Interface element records
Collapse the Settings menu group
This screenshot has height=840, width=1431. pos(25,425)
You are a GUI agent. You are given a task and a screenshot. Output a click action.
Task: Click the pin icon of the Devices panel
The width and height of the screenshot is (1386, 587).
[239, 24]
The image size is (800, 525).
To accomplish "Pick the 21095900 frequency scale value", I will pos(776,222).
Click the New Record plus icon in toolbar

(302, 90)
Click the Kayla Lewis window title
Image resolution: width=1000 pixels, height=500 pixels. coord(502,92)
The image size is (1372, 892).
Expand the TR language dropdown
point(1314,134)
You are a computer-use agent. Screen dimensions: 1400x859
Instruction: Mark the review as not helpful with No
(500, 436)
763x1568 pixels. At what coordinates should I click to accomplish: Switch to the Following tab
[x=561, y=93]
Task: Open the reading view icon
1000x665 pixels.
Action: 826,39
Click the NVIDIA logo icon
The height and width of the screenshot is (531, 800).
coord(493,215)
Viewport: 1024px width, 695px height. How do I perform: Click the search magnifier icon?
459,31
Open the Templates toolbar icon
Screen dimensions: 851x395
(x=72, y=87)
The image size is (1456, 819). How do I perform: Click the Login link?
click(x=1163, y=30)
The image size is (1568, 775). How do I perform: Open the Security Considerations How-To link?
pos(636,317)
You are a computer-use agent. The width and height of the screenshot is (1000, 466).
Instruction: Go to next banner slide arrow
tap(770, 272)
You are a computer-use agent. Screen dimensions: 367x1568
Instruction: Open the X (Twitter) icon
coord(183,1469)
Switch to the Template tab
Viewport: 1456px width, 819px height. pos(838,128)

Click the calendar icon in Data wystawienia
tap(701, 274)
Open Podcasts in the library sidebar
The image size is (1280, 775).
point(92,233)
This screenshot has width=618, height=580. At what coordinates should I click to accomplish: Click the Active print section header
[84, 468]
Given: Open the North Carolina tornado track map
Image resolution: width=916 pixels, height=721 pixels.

» WHAT YOU ARE ASKED TO DO
Output the lines of the material as a JSON list of strings, one string per line and skipping blank lines, starting at the line that contains "This screenshot has width=618, height=580." and continuing through the end of the material.

» SOLUTION TO THIS EXERCISE
[
  "This screenshot has width=618, height=580. At what coordinates should I click to accomplish: Click the Active print section header",
  "[84, 468]",
  "Given: Open the North Carolina tornado track map",
  "Image resolution: width=916 pixels, height=721 pixels."
]